■ Task item
Please return all lines from the records below that include the string "with".

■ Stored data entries
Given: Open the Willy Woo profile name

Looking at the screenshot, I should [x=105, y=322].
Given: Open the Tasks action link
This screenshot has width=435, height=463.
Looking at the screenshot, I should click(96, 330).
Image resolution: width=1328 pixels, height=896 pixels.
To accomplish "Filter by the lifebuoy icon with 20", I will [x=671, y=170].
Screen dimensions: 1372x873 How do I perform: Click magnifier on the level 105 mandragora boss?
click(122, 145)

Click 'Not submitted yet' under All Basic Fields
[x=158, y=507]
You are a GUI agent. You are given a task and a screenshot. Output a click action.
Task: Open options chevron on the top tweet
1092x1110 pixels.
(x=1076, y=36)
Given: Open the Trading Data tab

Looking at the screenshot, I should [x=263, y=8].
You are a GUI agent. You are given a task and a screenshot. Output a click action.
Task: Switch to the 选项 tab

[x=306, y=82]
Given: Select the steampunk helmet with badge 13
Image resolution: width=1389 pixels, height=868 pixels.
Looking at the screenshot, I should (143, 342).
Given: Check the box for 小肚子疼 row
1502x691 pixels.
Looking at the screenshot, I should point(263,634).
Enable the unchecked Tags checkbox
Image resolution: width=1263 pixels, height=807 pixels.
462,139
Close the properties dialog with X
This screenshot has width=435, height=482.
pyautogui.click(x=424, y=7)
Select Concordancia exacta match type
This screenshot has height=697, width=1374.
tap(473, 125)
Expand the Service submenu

■ Answer for this exercise
To accomplish "Filter by the lifebuoy icon with 20", I will [x=671, y=170].
Given: Select the steampunk helmet with badge 13
Close the properties dialog with X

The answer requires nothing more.